- _Belge_:

Son zamanlarda pek çok konkordato kararı ile karşılaşmaktayız. Teorik bilginin yanında, fiili olarak ta konkordato ilan eden şirketlerden alacaklı olan şirketlerimizin bu alacaklarının durumu vergi hukuku açısından önem kazanmaktadır. Bu konuda tereddütlü durumları ortadan kaldırmak amacıyla bazı açıklamalara ihtiyaç duyulmaktadır.

Konkordato, herhangi bir dürüst borçlunun ödeme teklifinin konkordatoya tabi alacaklılarının belirli bir çoğunluğu tarafından kabulü ve mahkemenin onayı ile gerçekleşen ve borçlunun, borçlarının bir kısmından kurtulmasını veya ödeme şeklinin borçlu yararına değişmesini sağlayan, iflasa nazaran yumuşatılmış, alacaklıların eşit olarak tatminine yarayan hukuki bir araç/müessesedir.

Kanun yoluyla borçlular konkordatoya tabi borçlarını, elde edebilecekleri zaman süreci içinde icra ve iflas takiplerinden korunmak suretiyle ödeyebilme imkânına kavuşmaktadır. Bu bakımdan konkordato, ödeme şekil ve şartlarında borçlu yararına değişiklik meydana getirir.

Ayrıca, konkordato bir dava veya icra takibi olmayıp, bazen alacağın bir kısmından vazgeçme yerine alacağın vadesinin uzatılarak tamamının ödenmesi şeklinde de olabilir. Dolayısıyla, konkordato alacağı şüpheli hale getirmediği gibi aksine, alacağın (tenzilat konkordatosunda vazgeçilmeyen kısmın) tahsil imkanını kuvvetlendirir. Bu nedenle, VUK’un 323. Maddesinde aranan temel şartların gerçekleşmediği iddia edilebilir.

- _Kısa alıştırma 1_:
Aşağıdaki (a), (b) ve (c) ifadelerinin belgeyle uyuşup uyuşmadığını belirtin. Her biri için evet veya hayır deyin ve belgedeki belirleyici ifadeyi birebir alıntılayın.
(a) Konkordato bir icra takibidir.
(b) Konkordato, borçlunun borçlarının bir kısmından kurtulmasını sağlayabilir.
(c) Konkordato alacağı şüpheli hale getirir.
- _Kısa alıştırma 2_: Belgede "Konkordato, herhangi bir" ifadesinden "değişiklik meydana getirir." ifadesine kadar olan her şeyi değiştirmeden döndürün.
- _Kısa alıştırma 3_: Belgeye göre konkordato, ödeme şekil ve şartlarında kimin yararına değişiklik meydana getirir?

- _Gösterilen veriler_:
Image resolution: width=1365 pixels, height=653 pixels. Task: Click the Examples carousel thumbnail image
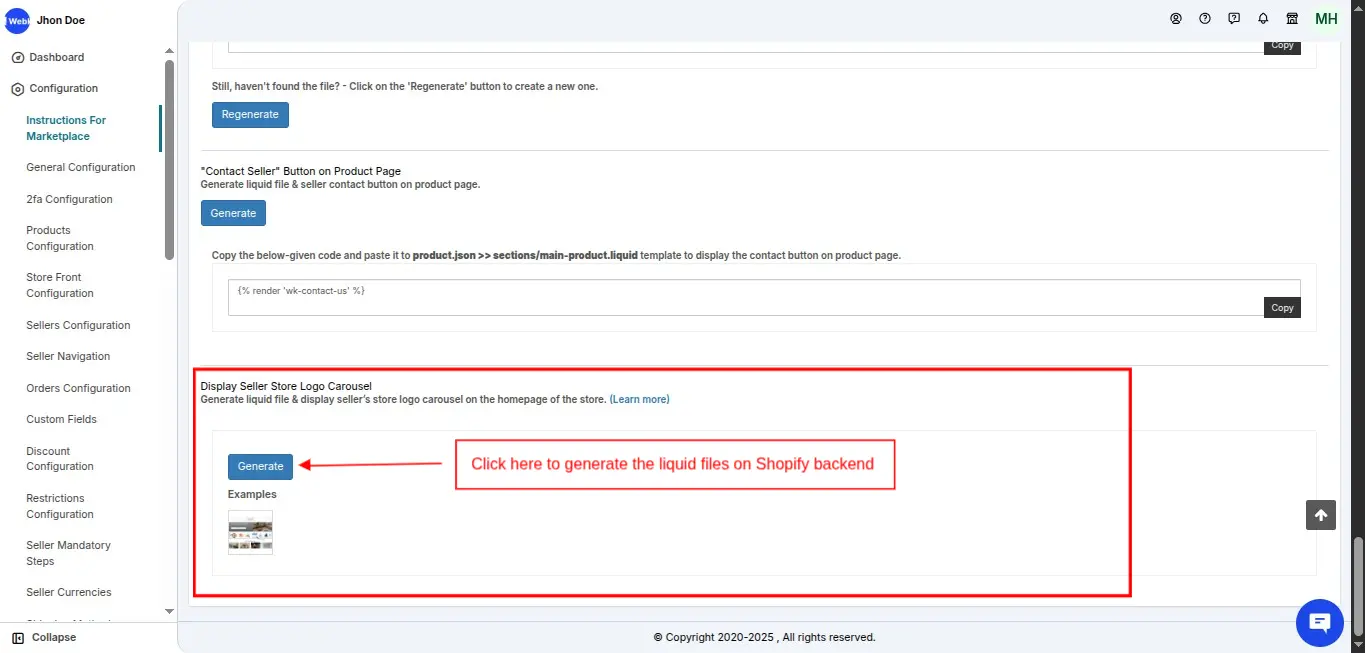[250, 532]
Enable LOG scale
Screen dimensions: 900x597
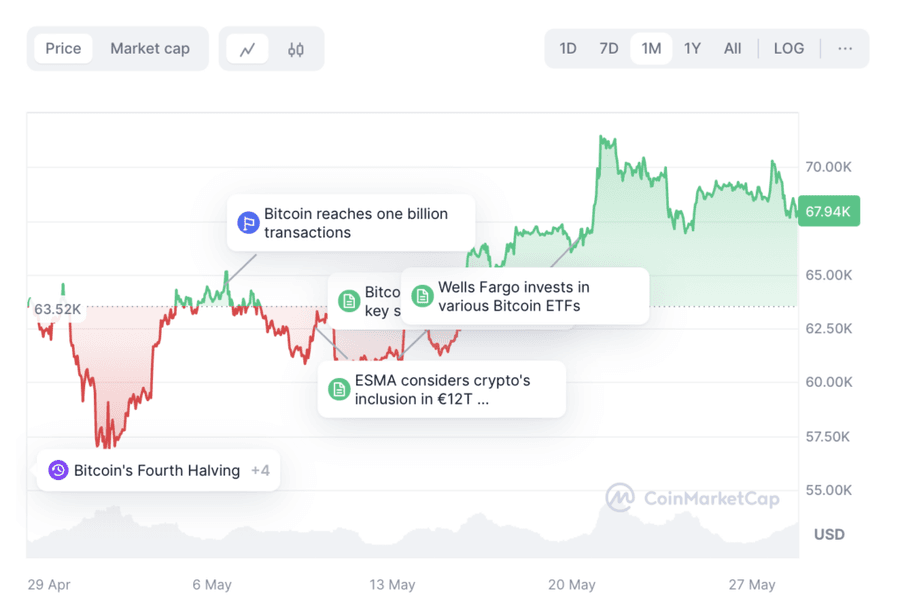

- _Doğru cevap 1_:
(a) Hayır: "konkordato bir dava veya icra takibi olmayıp"
(b) Evet: "borçlunun, borçlarının bir kısmından kurtulmasını veya ödeme şeklinin borçlu yararına değişmesini sağlayan"
(c) Hayır: "konkordato alacağı şüpheli hale getirmediği gibi aksine, alacağın (tenzilat konkordatosunda vazgeçilmeyen kısmın) tahsil imkanını kuvvetlendirir"

- _Doğru cevap 2_:
Konkordato, herhangi bir dürüst borçlunun ödeme teklifinin konkordatoya tabi alacaklılarının belirli bir çoğunluğu tarafından kabulü ve mahkemenin onayı ile gerçekleşen ve borçlunun, borçlarının bir kısmından kurtulmasını veya ödeme şeklinin borçlu yararına değişmesini sağlayan, iflasa nazaran yumuşatılmış, alacaklıların eşit olarak tatminine yarayan hukuki bir araç/müessesedir.

Kanun yoluyla borçlular konkordatoya tabi borçlarını, elde edebilecekleri zaman süreci içinde icra ve iflas takiplerinden korunmak suretiyle ödeyebilme imkânına kavuşmaktadır. Bu bakımdan konkordato, ödeme şekil ve şartlarında borçlu yararına değişiklik meydana getirir.

- _Doğru cevap 3_: Borçlu yararına.